-------- TEXT

Section 13D: Singapore Tax Regime for Offshore Funds
Concept
Section 13D Income Tax Act 1947 is a Singapore tax exemption regime for foreign funds managed by a Singapore-based fund manager. It exempts specified income from designated investments from Singapore's 17% corporate income tax when conditions relating to the manager, assets, investors, and annual compliance are met.
The key feature of 13D is that it is an automatic scheme. The fund does not receive an award letter from MAS, as with Section 13O / 13U, and does not submit a separate application for the relief. However, the automatic nature does not mean an absence of evidentiary requirements: during an audit, the fund and manager must demonstrate why the income was exempted from the standard rate.

----------------

-- PROBLEMS TO SOLVE --
a – Using the Section 13D overview, explain why the scheme is described as automatic.
b – Pick up the Section 13D overview after its last sentence and continue it.

-------- ENTRIES SHOWN

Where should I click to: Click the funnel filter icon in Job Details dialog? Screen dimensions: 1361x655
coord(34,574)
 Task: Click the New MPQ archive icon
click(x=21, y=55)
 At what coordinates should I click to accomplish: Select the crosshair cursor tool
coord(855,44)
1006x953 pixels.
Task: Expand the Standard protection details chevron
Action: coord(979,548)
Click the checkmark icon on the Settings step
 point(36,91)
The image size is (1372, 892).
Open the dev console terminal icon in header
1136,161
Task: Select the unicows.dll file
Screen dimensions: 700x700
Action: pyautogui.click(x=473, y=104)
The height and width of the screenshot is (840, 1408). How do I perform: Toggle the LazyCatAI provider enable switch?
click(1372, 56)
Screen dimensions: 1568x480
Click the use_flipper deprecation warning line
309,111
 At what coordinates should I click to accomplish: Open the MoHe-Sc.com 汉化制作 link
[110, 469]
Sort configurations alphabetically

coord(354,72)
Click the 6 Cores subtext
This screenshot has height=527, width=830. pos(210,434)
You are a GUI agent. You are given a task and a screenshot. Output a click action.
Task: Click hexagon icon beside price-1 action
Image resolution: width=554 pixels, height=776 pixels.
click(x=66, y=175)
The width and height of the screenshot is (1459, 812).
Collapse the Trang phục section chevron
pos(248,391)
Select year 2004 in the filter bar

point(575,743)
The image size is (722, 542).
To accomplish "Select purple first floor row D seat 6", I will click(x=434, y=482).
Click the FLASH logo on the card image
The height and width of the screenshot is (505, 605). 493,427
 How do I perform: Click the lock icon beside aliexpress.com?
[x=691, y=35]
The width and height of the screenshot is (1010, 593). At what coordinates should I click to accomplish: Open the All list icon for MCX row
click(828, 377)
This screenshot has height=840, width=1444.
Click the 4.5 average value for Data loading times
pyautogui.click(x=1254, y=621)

----------------

-- RESPONSES --
a – Section 13D is automatic because the fund does not receive an award letter from MAS, as it would under Section 13O or 13U. It also does not submit a separate application for the relief.

b –
🍓 The regime has been extended until 31 December 2029. The 2025 amendments clarified designated investments and specified income, synchronized the minimum AUM with other fund tax incentive regimes, and added a substance requirement for the manager: at least one full-time investment professional in Singapore from the financial year ending in 2027. A fund under 13D is typically not a Singapore tax resident—Singapore's DTA protection does not apply to it.
Where Section 13D Applies
13D works when the fund itself is located outside Singapore, but investment management is transferred to Singapore. Typical structures include Cayman LP, BVI Limited, foreign trust, Delaware LP, or comparable offshore structures.
This is a regime for foreign funds. Singapore funds (VCC, Pte. Ltd., or LP with SG residency) fall under Section 13O / 13U and VCC. If the fund remains foreign but is managed from Singapore through a CMS-licensed manager, VCFM, or other permissible Singapore-based fund manager, 13D provides a safe harbour from Singapore tax on investment income.
Practical trade-off: 13D allows management and banking/custody to be conducted through Singapore without re-domiciling the fund, but the offshore fund itself typically does not become a Singapore tax resident and does not receive full DTA protection from Singapore.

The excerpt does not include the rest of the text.